[Screenshot grounding data]

- Opening Delimiter -

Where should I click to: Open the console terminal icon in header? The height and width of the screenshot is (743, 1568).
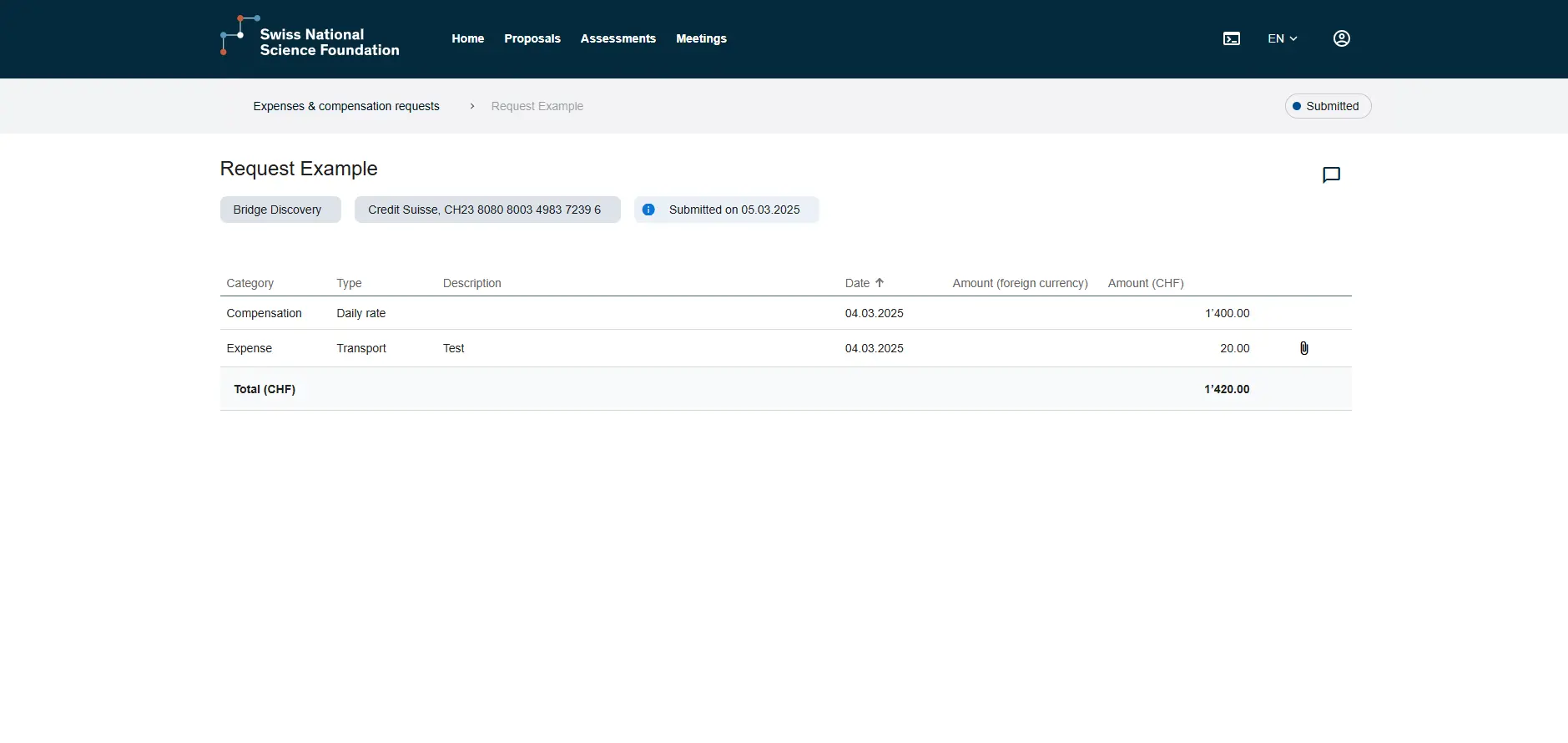tap(1231, 38)
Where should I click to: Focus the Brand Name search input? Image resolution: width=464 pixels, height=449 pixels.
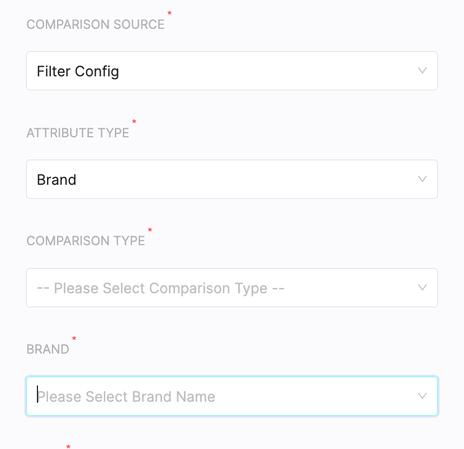coord(232,396)
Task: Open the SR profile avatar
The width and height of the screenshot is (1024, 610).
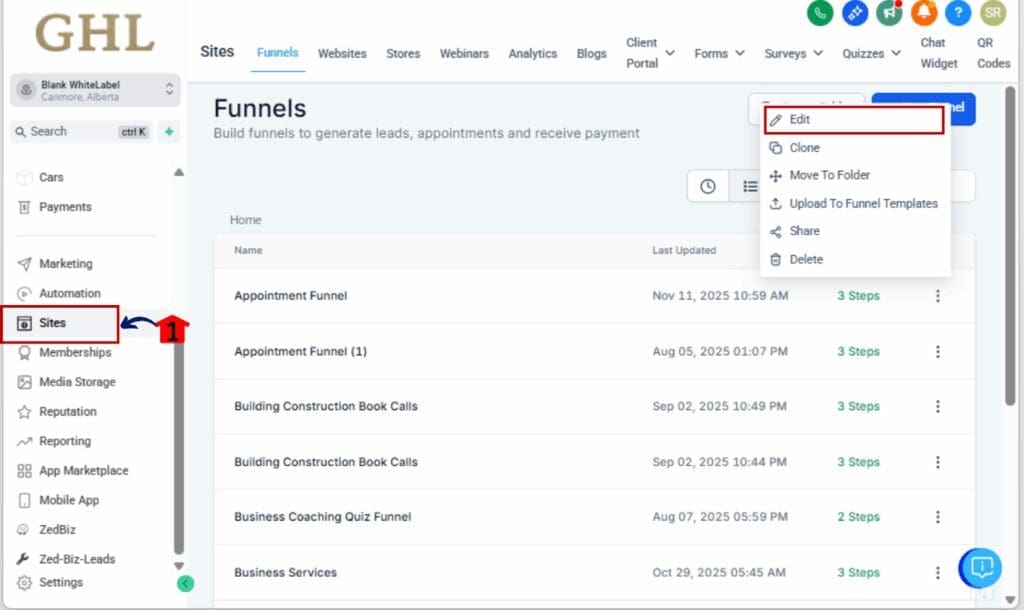Action: click(x=992, y=14)
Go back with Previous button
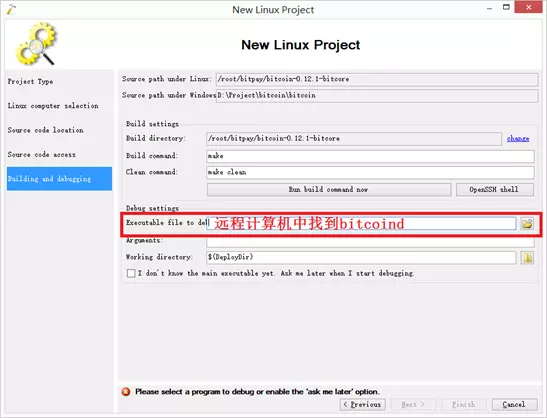 pos(362,404)

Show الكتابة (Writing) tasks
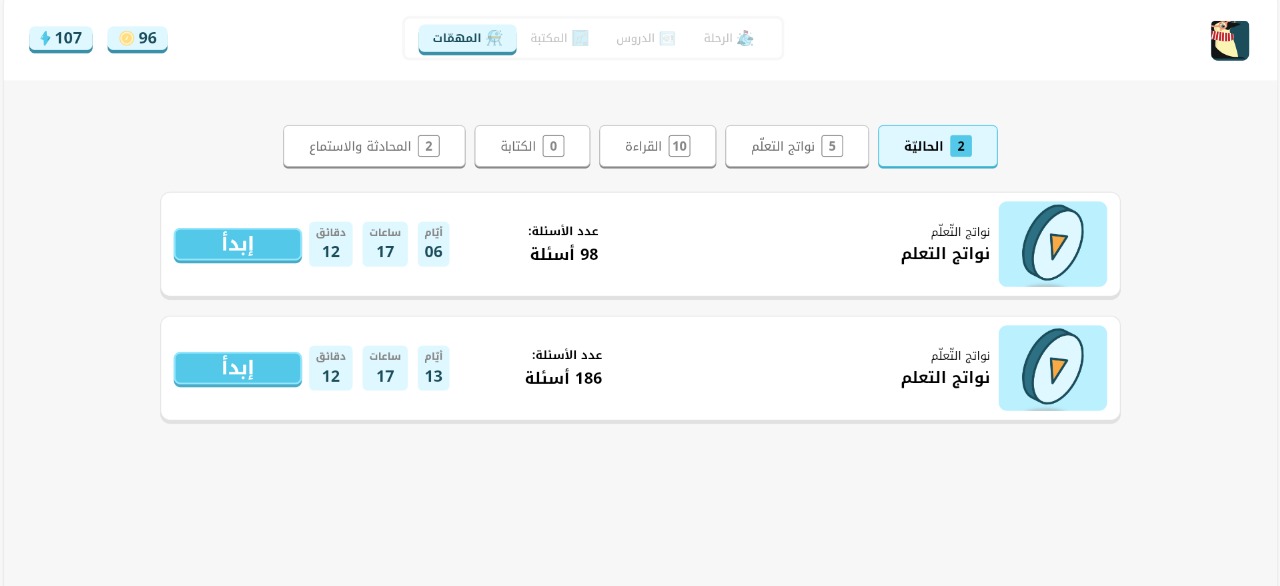point(532,146)
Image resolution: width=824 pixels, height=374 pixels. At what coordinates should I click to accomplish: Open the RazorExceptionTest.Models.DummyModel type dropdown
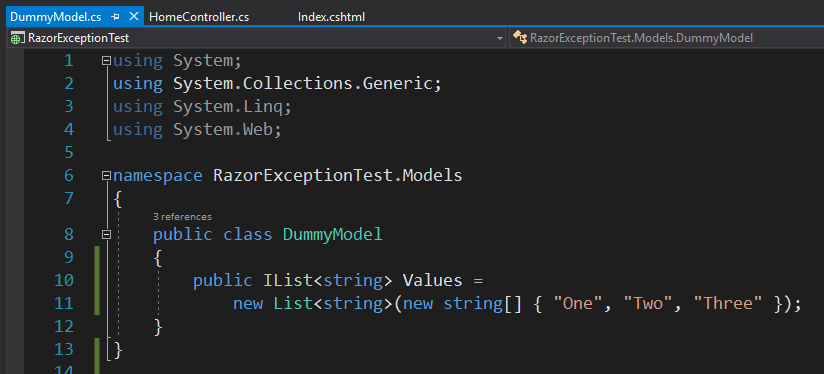(666, 38)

- Closing Delimiter -

• Work instructions
Your answer must be an exact copy of the lines above, from the line that contains "The width and" through the final line, with no pictures in it.

• Answer area
The width and height of the screenshot is (1024, 610).
Action: click(x=992, y=14)
Go back with Previous button
 pos(362,404)

Show الكتابة (Writing) tasks
point(532,146)
Image resolution: width=824 pixels, height=374 pixels. At what coordinates should I click to accomplish: Open the RazorExceptionTest.Models.DummyModel type dropdown
(666, 38)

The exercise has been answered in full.